Problem statement: Copy out verbatim the lines of the data below, from the line containing "1324x844 pixels. How" through the last line of the data, including both of those lines.

Data shown:
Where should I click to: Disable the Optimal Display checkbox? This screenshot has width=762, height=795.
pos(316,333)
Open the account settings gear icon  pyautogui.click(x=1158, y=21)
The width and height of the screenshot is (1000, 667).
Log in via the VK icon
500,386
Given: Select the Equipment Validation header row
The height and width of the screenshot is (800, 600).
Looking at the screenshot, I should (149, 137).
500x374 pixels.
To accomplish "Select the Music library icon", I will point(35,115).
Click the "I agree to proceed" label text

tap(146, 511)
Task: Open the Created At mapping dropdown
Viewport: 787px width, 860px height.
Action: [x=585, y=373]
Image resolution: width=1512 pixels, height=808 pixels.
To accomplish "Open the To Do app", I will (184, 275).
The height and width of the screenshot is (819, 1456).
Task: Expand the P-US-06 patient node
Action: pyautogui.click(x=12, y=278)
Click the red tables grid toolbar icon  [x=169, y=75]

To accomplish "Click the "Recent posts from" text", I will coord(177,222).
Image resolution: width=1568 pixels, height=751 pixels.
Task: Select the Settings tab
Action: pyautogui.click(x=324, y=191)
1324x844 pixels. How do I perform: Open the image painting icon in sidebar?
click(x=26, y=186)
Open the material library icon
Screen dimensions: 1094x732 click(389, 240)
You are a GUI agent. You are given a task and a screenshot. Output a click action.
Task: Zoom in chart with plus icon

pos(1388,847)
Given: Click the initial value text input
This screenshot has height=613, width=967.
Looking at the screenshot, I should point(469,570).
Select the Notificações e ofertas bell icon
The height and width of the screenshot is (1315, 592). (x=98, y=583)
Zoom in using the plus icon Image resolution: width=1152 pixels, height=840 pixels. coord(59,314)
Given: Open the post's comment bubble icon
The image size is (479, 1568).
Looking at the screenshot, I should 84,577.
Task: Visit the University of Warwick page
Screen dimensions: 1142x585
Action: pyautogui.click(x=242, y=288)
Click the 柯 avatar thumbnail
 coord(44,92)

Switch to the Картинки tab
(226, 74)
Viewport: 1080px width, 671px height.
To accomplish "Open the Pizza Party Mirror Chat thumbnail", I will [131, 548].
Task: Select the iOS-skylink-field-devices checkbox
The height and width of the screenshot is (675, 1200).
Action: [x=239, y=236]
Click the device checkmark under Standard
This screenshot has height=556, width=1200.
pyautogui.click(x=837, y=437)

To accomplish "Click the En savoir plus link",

Solution:
1324x844 pixels. How do I perform: Open the image painting icon in sidebar?
click(x=26, y=186)
Open the material library icon
Screen dimensions: 1094x732 click(389, 240)
You are a GUI agent. You are given a task and a screenshot. Output a click action.
Task: Zoom in chart with plus icon

pos(1388,847)
Given: Click the initial value text input
This screenshot has height=613, width=967.
Looking at the screenshot, I should point(469,570).
Select the Notificações e ofertas bell icon
The height and width of the screenshot is (1315, 592). (x=98, y=583)
Zoom in using the plus icon Image resolution: width=1152 pixels, height=840 pixels. coord(59,314)
Given: Open the post's comment bubble icon
The image size is (479, 1568).
Looking at the screenshot, I should 84,577.
Task: Visit the University of Warwick page
Screen dimensions: 1142x585
Action: pyautogui.click(x=242, y=288)
Click the 柯 avatar thumbnail
 coord(44,92)

Switch to the Картинки tab
(226, 74)
Viewport: 1080px width, 671px height.
To accomplish "Open the Pizza Party Mirror Chat thumbnail", I will [131, 548].
Task: Select the iOS-skylink-field-devices checkbox
The height and width of the screenshot is (675, 1200).
Action: [x=239, y=236]
Click the device checkmark under Standard
This screenshot has height=556, width=1200.
pyautogui.click(x=837, y=437)

To accomplish "Click the En savoir plus link",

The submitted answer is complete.